*** Opening EXTRACTED RECORDS ***
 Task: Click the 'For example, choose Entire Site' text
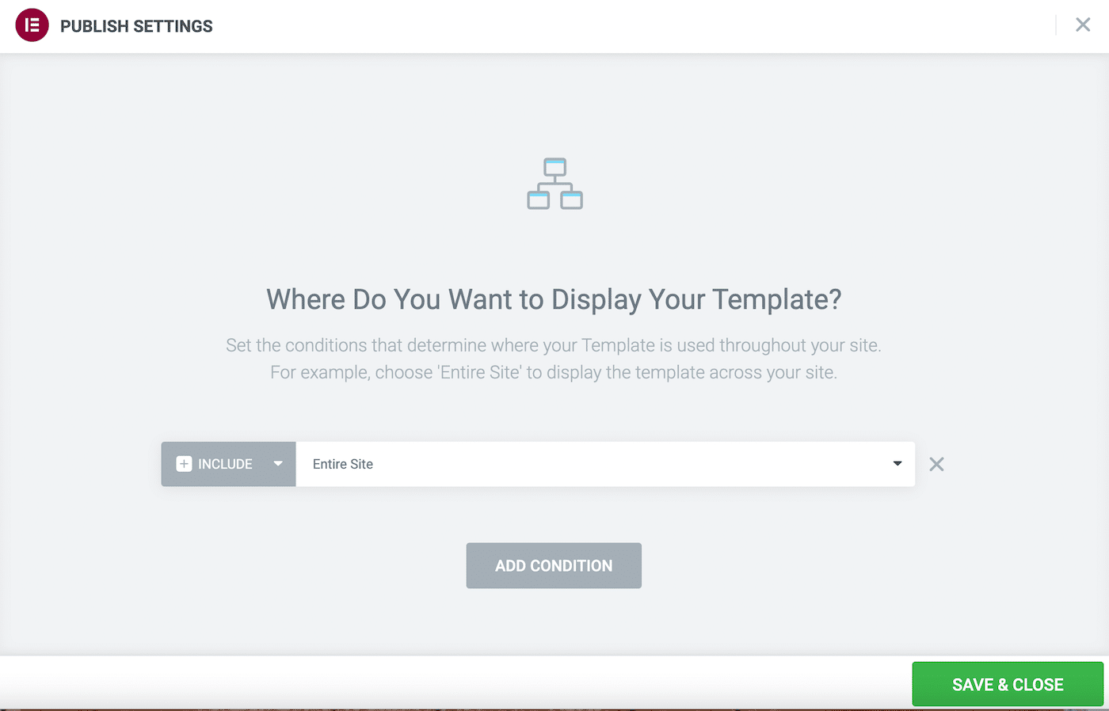click(x=554, y=372)
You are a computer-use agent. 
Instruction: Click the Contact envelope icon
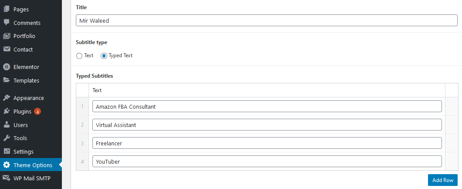tap(7, 49)
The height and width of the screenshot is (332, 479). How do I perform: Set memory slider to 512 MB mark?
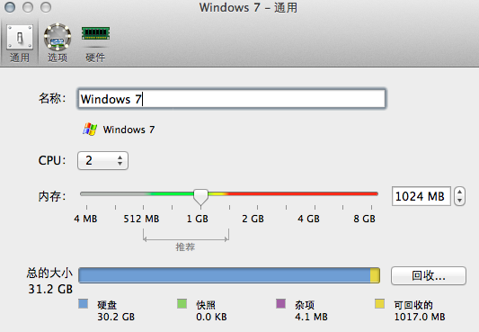click(143, 193)
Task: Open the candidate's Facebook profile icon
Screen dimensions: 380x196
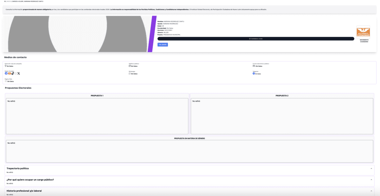Action: [x=6, y=74]
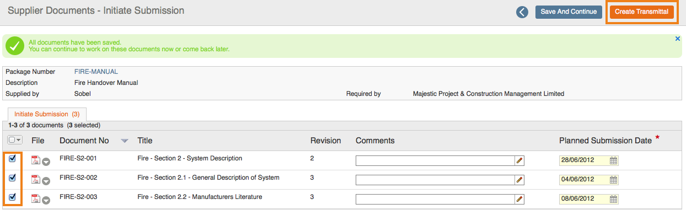Open calendar picker for 08/06/2012 date

[x=613, y=198]
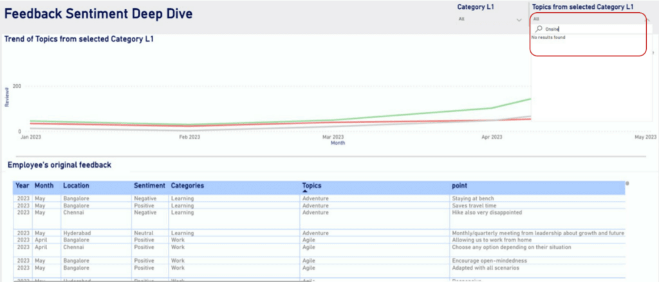
Task: Sort the table by the Month column header
Action: click(x=44, y=186)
*** Closing EXTRACTED RECORDS ***
**ASSIGNED TASK**
Exact copies of the lines from the one containing "You are a computer-use agent." through the end of the records above are required, with no pictures among them.

**PROBLEM SOLUTION**
You are a computer-use agent. 
Instruction: Click the Contact envelope icon
tap(7, 49)
The height and width of the screenshot is (332, 479). How do I perform: Set memory slider to 512 MB mark?
click(143, 193)
Task: Open the candidate's Facebook profile icon
Screen dimensions: 380x196
Action: [x=6, y=74]
Open calendar picker for 08/06/2012 date

[x=613, y=198]
Task: Sort the table by the Month column header
Action: click(x=44, y=186)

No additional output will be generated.